**What you have to do**.
Below are the records; print them again exactly and omit the pictures.

(Stored records)
☆ ☆ ☆ ☆

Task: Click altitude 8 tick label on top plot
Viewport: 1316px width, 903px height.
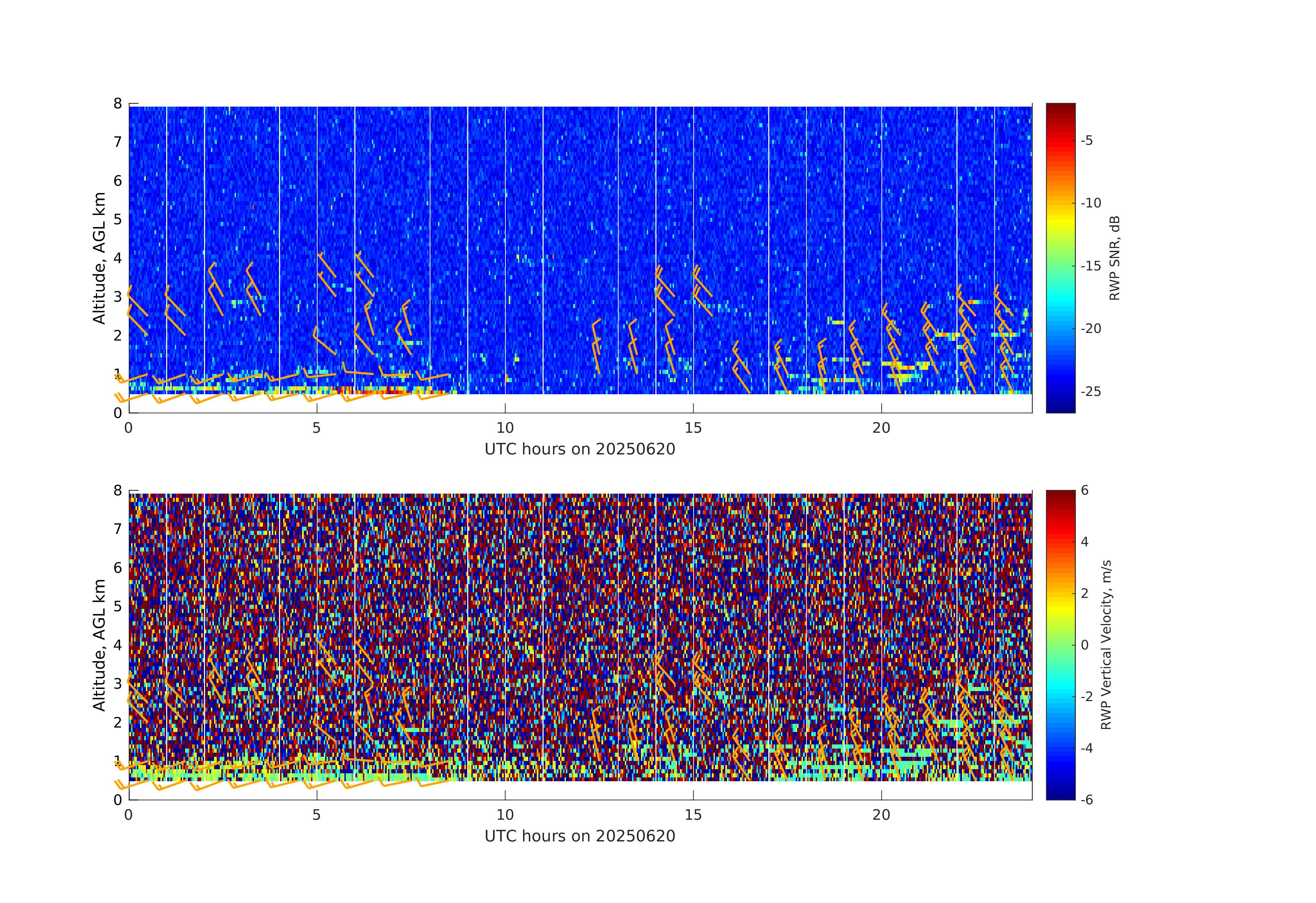Action: click(118, 104)
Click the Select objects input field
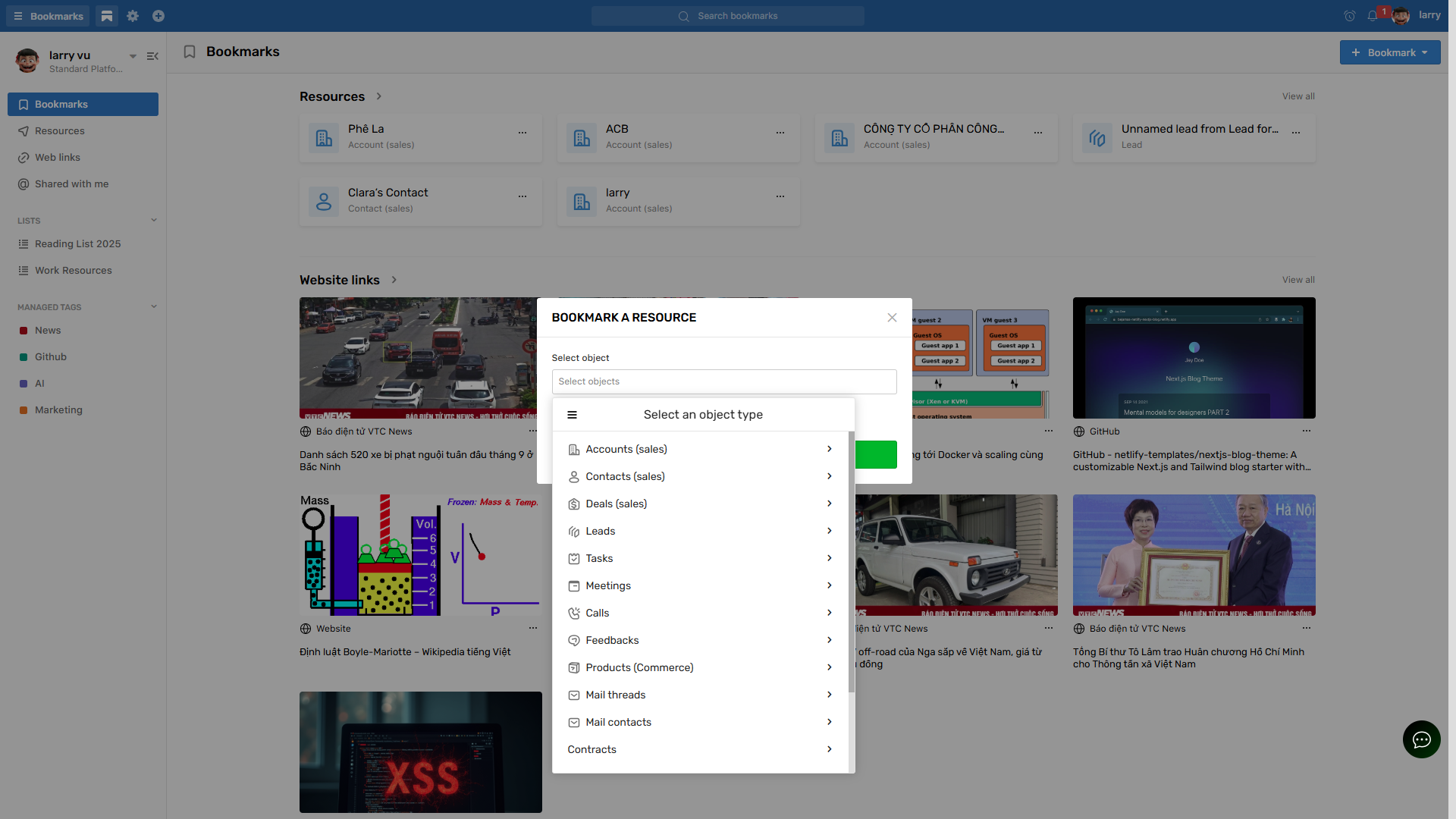 (x=723, y=381)
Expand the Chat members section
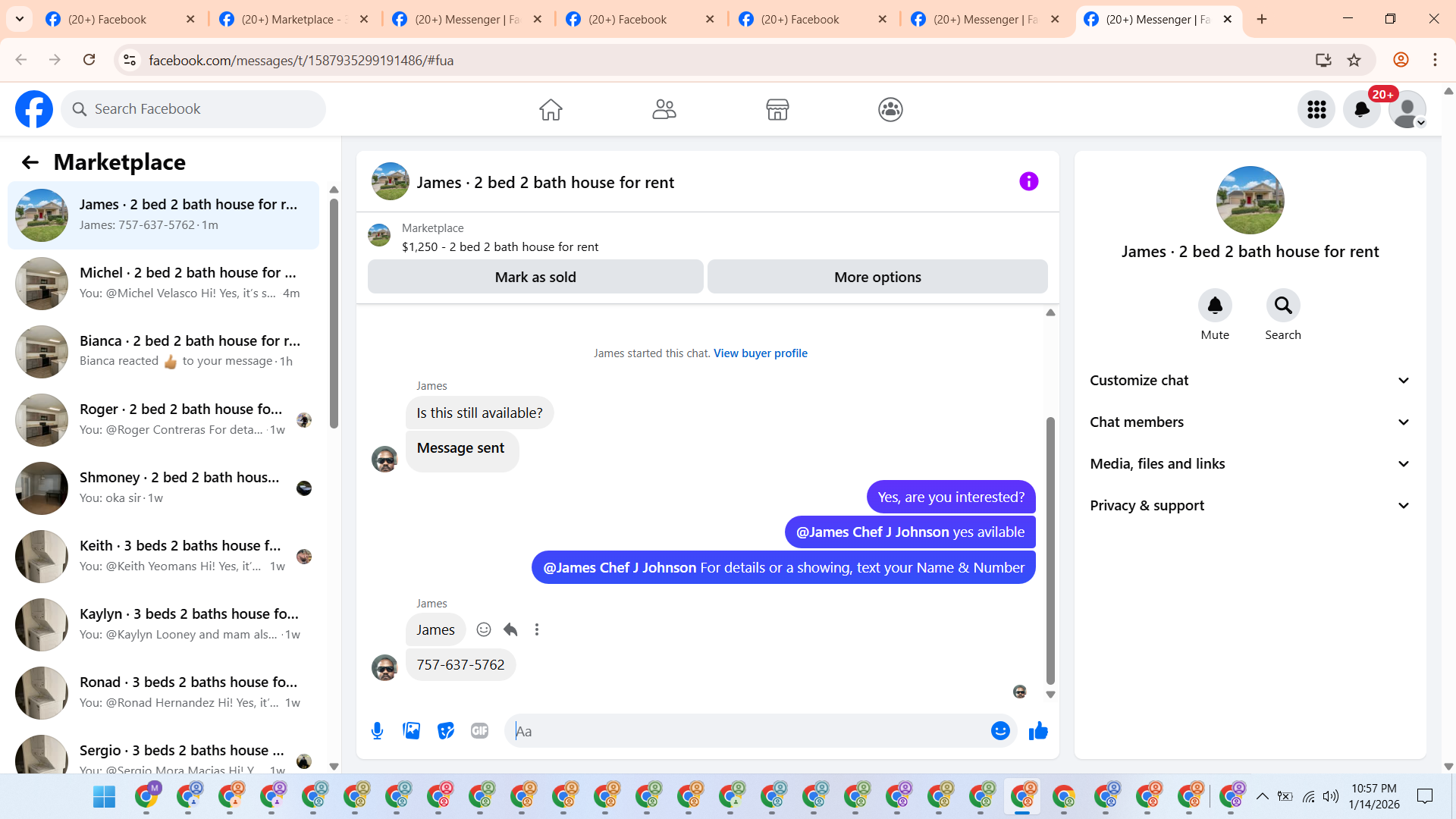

☆ ☆ ☆ ☆

**Answer to the exercise**.
Task: Click altitude 8 tick label on top plot
Viewport: 1316px width, 903px height.
Action: click(118, 104)
Click the Select objects input field
 (x=723, y=381)
Expand the Chat members section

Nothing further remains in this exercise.